One of the problems with using data from particular players in fastpitch softball is that the sample size of plate appearances is quite small even when I combine the statistics for 2011 and 2012.

The table below shows the data for 3 players in 2011 and 2012: the plate appearances, the times the player reached base safely, the on-base average, and the lower and upper values of the 95% confidence interval around the on-base average.

Player    PA      OB      Lower    OBA      Upper
1           107      46       0.288     0.430     0.478
2            85       31       0.210     0.365     0.417
3            59       18       0.128     0.305     0.365
 
The league on-base average was 0.373. So players 3 has an upper bound of his 95% confidence interval that is below the league average. So we can say with confidence that this player is significantly below average.

None of the players that have a lower bound that is higher than the league average. So according to this analysis I cannot say that any of players significantly above average.

Another tool that could be helpful in my statistical analysis is Bayes Updating.  This method starts with an estimate of the typical probability of a player being above average and updates the probability as more information is collected.

I will use the statistics for 2011 for the players considered in my earlier post. I will begin with an initial estimate of the probability of being above average of 0.5 and update the estimate based on the 2011 statistics.

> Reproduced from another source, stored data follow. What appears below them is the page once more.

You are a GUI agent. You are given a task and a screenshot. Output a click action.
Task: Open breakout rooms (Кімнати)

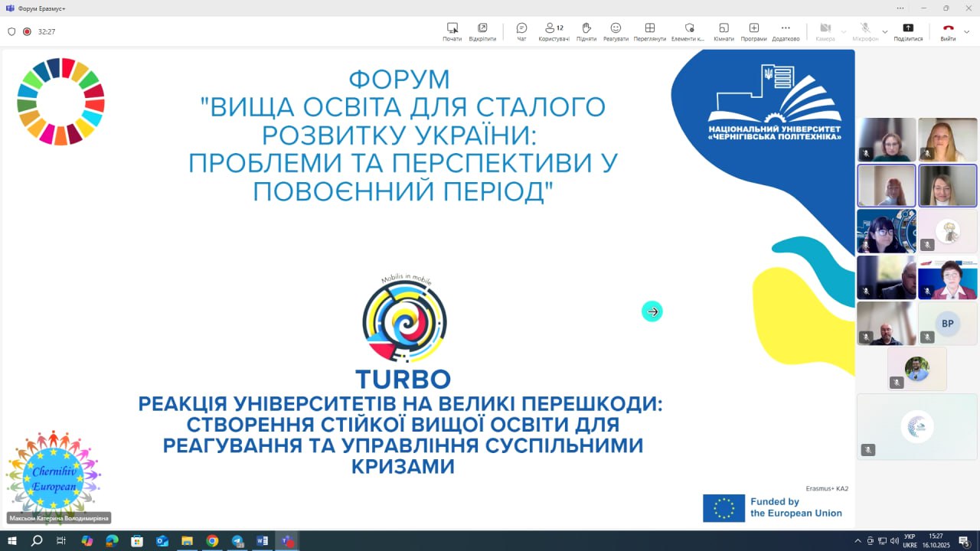point(724,31)
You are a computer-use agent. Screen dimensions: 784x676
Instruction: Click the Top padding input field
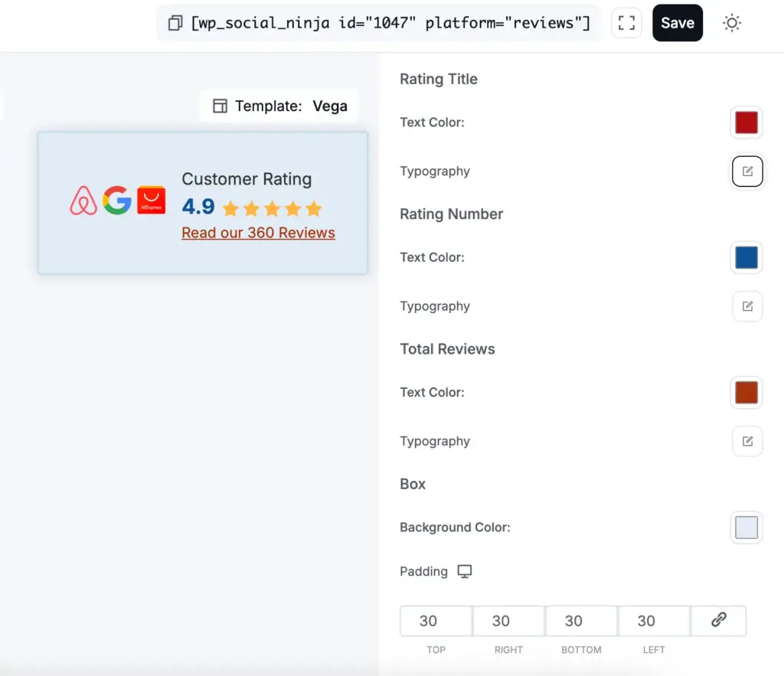(x=436, y=621)
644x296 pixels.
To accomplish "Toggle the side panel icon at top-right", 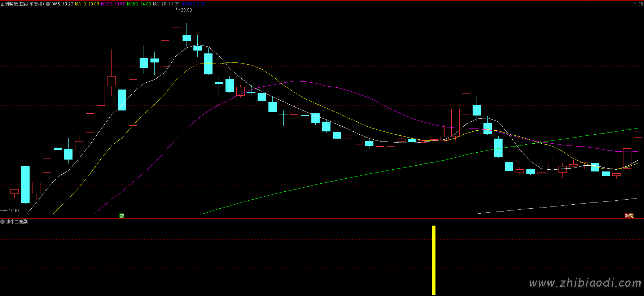I will point(640,4).
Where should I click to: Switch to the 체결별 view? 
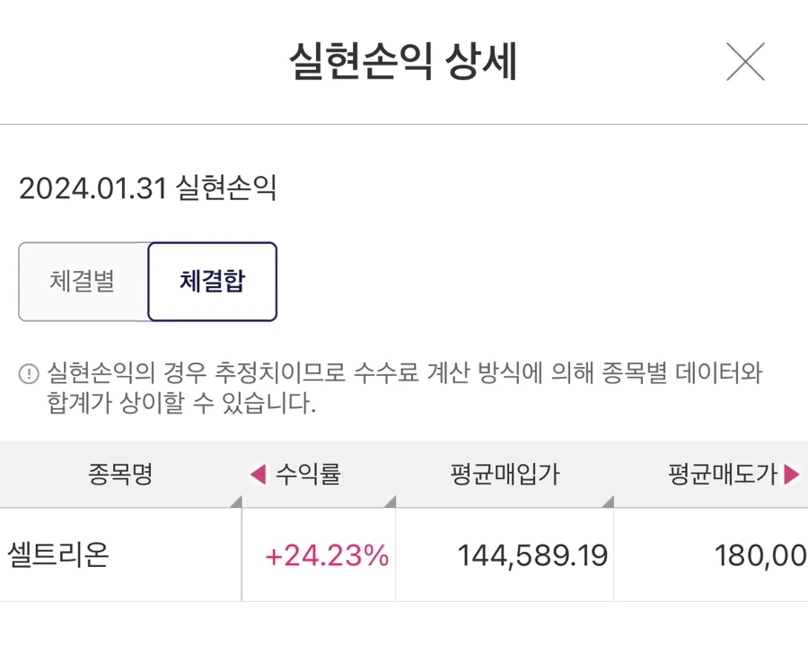pyautogui.click(x=83, y=281)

Player    PA     OB     OBA     Probability of being above average (2011)
1           49      23     0.469                          0.88
2           46      16     0.348                          0.29
3           38      13     0.342                          0.29
 
So it appears that player 1 is likely to be above average, while players 2 and 3 are likely to be below average.
 
Then I will use the 2011 probability of being above average and update the probability with the 2012 data.
 
Player    2011 Prob    PA    OB    OBA    Probability of being above average (2012)
1               0.88          58    23    0.397                         0.94
2               0.29          39    15    0.385                         0.38
3               0.29          21      5    0.238                         0.05
 
Based on the data from 2011 and 2012 by  applying Bayesian Updating, I safely say that players 1 is above average in terms of on-base average.  Players 2 and 3 who had the same probability of being above average at the end of 2011 look quite different after 2012.  Player 2 is more likely to be above average while player 3 is very likely to be below average.

How Much Does the Batting Order Matter?

In an earlier post, I found the best 9 players out of 14 to have in the lineup. Then in another post, I found the best batting order from this list of 9 players. One could ask, how much does the batting order matter?

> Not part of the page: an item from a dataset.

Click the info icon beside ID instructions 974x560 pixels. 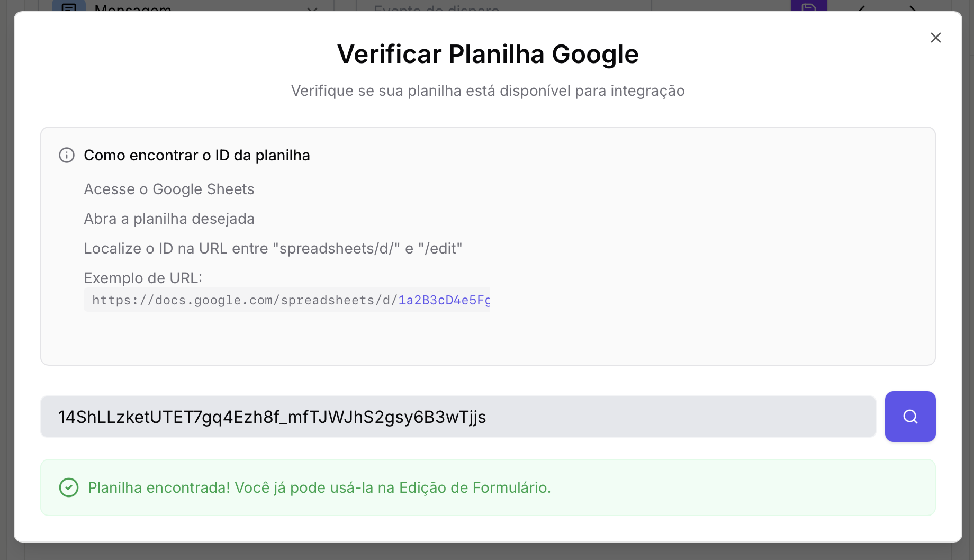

I ran 500 trials of 500 seasons of 20 games (i.e. 500*500*20 = 5,000,000 games) for the best batting order and found that the average runs per game was 6.6.

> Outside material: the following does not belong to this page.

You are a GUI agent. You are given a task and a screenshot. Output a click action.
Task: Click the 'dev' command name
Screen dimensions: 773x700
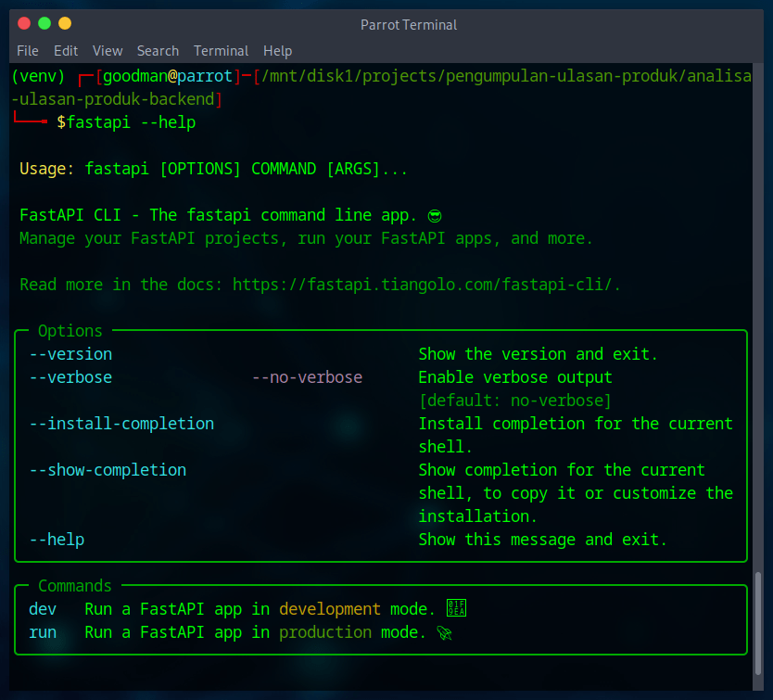point(43,609)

Then I ran 100 random lineups of the best 9 players for 500 trials of 500 seasons of 20 games. I found that the average runs per game for these 100 random lineups was 6.3.

The best of these 100 random lineups had an average runs per game of 6.5 and the worst of these 100 random lineups had an average runs per game of 6.1.

So determining the best batting order has an impact of 0.3 runs per game over just finding the best 9 players and using a random batting order.

Thursday, 21 February 2013

The Impact of Substitutions on Average Runs Per Game

In a previous post, I found the 9 players out of 14 that should be in the lineup. I would now like to answer the question: what is the impact of substituting a player not included in best 9 into the lineup?

Using my Monte Carlo simulation, the best 9 players are expected to score 6.5 runs per game.

The table below shows the average runs per game scored when one of the player not in the lineup (player 4, 5, 8, 9, or 13) is substituted for one of the best 9 players. 

When player 4 is inserted in the lineup for player 1, the average runs per game falls to 5.4.

In the columns of the table, I show the average runs per game when each player is substituted into the lineup for the 9 possible substitutions. One can see that when player 4 is inserted in the lineup, the expected runs per game varies between 6.1 and 5.3 with an average of 5.8.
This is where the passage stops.